* [TRECHO FORNECIDO]:
·····

Publicado em 25 de outubro de 2024 às 05:00

Quando um de meus mestres veio morar na Bahia, vindo da Alemanha, ele logo foi convidado para uma festa. Assim que chegou, alguém lhe disse que iria apresentá-lo a um amigo, que era poeta.

O alemão tremeu nas bases. Logo na primeira festa, recém-chegado, e ele ia conhecer um Poeta!

Na sua tradição, em seu país, com suas referências, um Poeta era aquela pessoa extremamente culta, de obra monumental, que depois de anos dedicados aos mais variados estudos conseguiu criar a obra de arte mais concisa, densa, perfeita que é a poesia, a partir de um acúmulo de conhecimentos e experiências intelectuais.

Tal não foi sua surpresa quando, na sequência, a mesma pessoa seguiu lhe apresentando a mais uma, mais um, e, ao fim, a maioria dos presentes era poeta.

Ele, de tempos em tempos, repetia essa história pra mim, num tom bem-humorado sobre os folclores da Bahia, e me explicava que alguém escrever versos, publicar poesias, de sua perspectiva, não significava que, necessariamente e consequentemente, a pessoa podia se dar a alcunha de Poeta, assim: “o”, “a” Poeta.

·····

* [LISTAGEM EXTRAÍDA]:

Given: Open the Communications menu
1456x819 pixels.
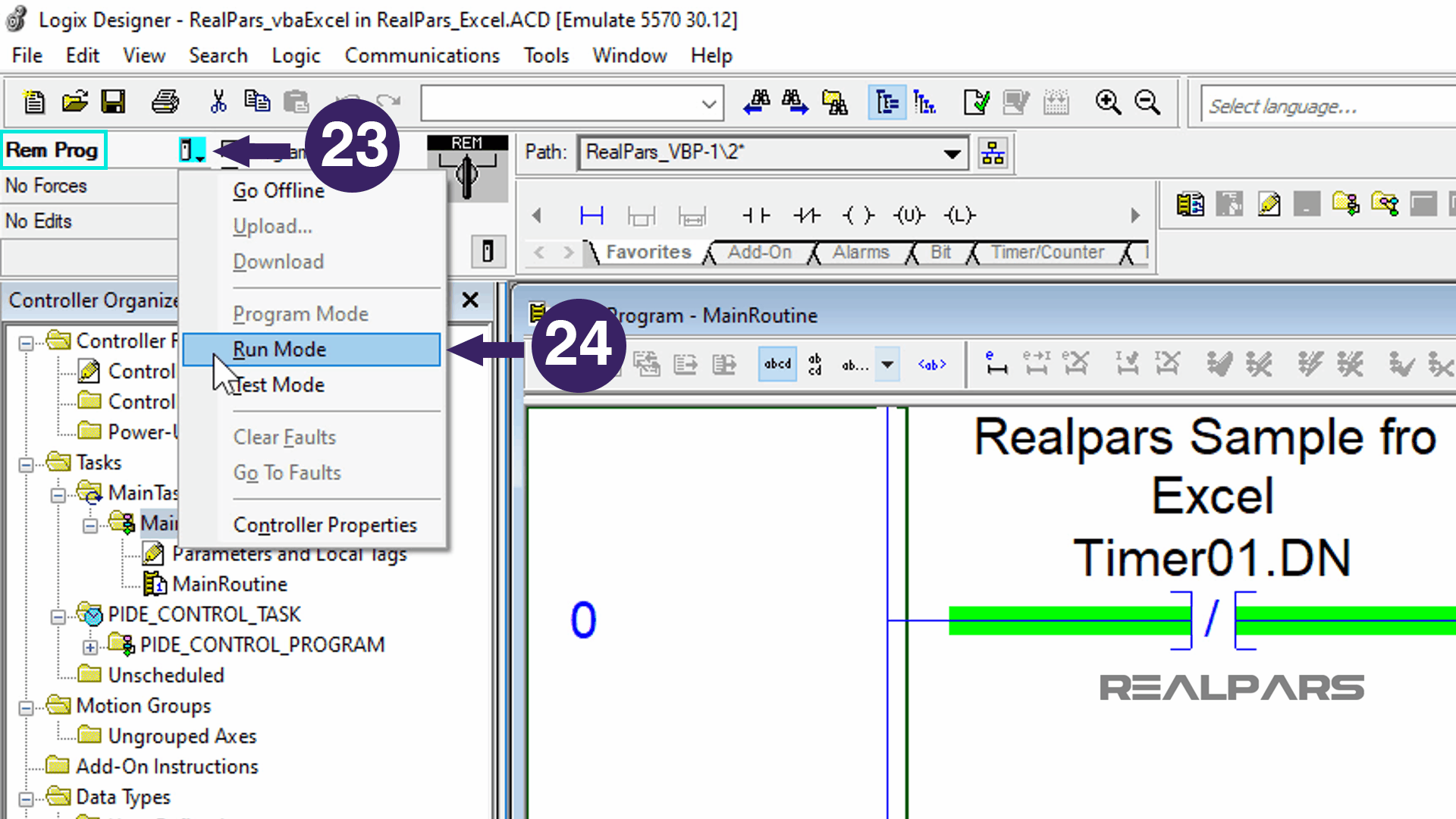Looking at the screenshot, I should pyautogui.click(x=422, y=55).
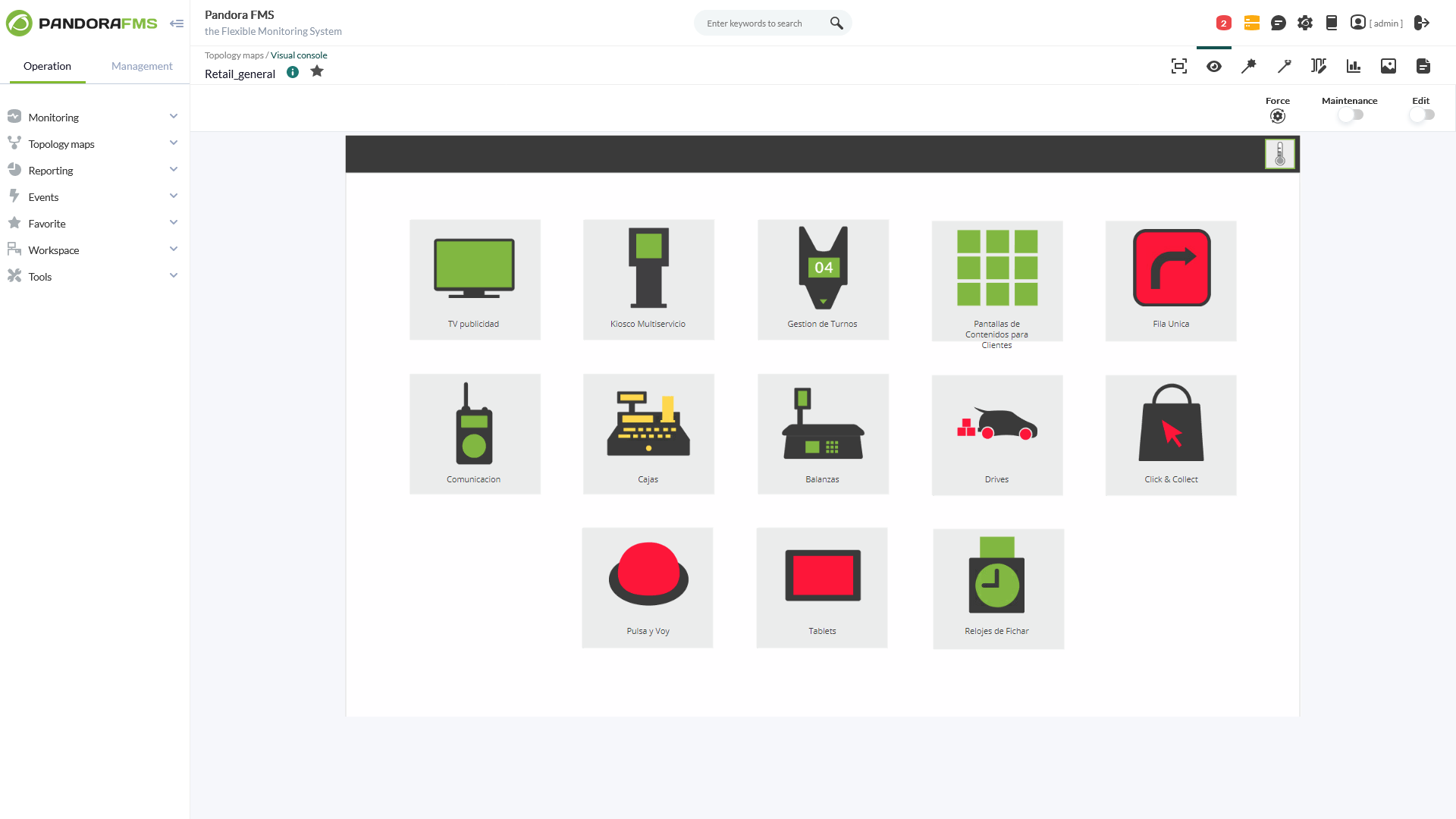
Task: Open the chat/feedback icon in the header
Action: pyautogui.click(x=1279, y=23)
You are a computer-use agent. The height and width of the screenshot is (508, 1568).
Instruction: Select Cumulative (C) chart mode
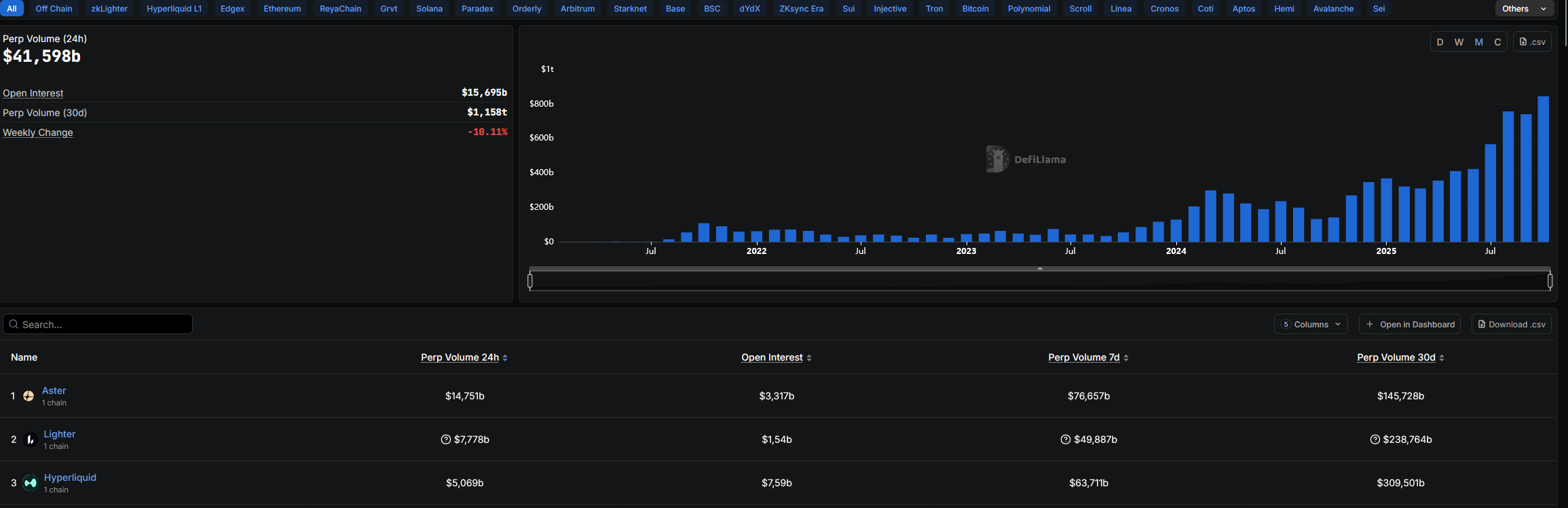click(1497, 42)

·····

* [TAREFAS A CUMPRIR]:
1. Copie do trecho fornecido, sem alterar nada, a passagem que começa em "O alemão tremeu" e vai até "presentes era poeta.", incluindo essas palavras.
2. Por favor, diga se cada afirmação concorda com o trecho fornecido, respondendo sim ou não e citando as palavras do trecho que decidem: (a) O mestre mencionado veio da Alemanha para morar na Bahia. (b) Na festa, só uma pessoa foi apresentada ao alemão como poeta. (c) O alemão contou essa história apenas uma vez à pessoa que narra.

* [AS SOLUÇÕES]:
1.
O alemão tremeu nas bases. Logo na primeira festa, recém-chegado, e ele ia conhecer um Poeta!

Na sua tradição, em seu país, com suas referências, um Poeta era aquela pessoa extremamente culta, de obra monumental, que depois de anos dedicados aos mais variados estudos conseguiu criar a obra de arte mais concisa, densa, perfeita que é a poesia, a partir de um acúmulo de conhecimentos e experiências intelectuais.

Tal não foi sua surpresa quando, na sequência, a mesma pessoa seguiu lhe apresentando a mais uma, mais um, e, ao fim, a maioria dos presentes era poeta.

2.
(a) Sim: “Quando um de meus mestres veio morar na Bahia, vindo da Alemanha”.
(b) Não: “ao fim, a maioria dos presentes era poeta”.
(c) Não: “de tempos em tempos, repetia essa história pra mim”.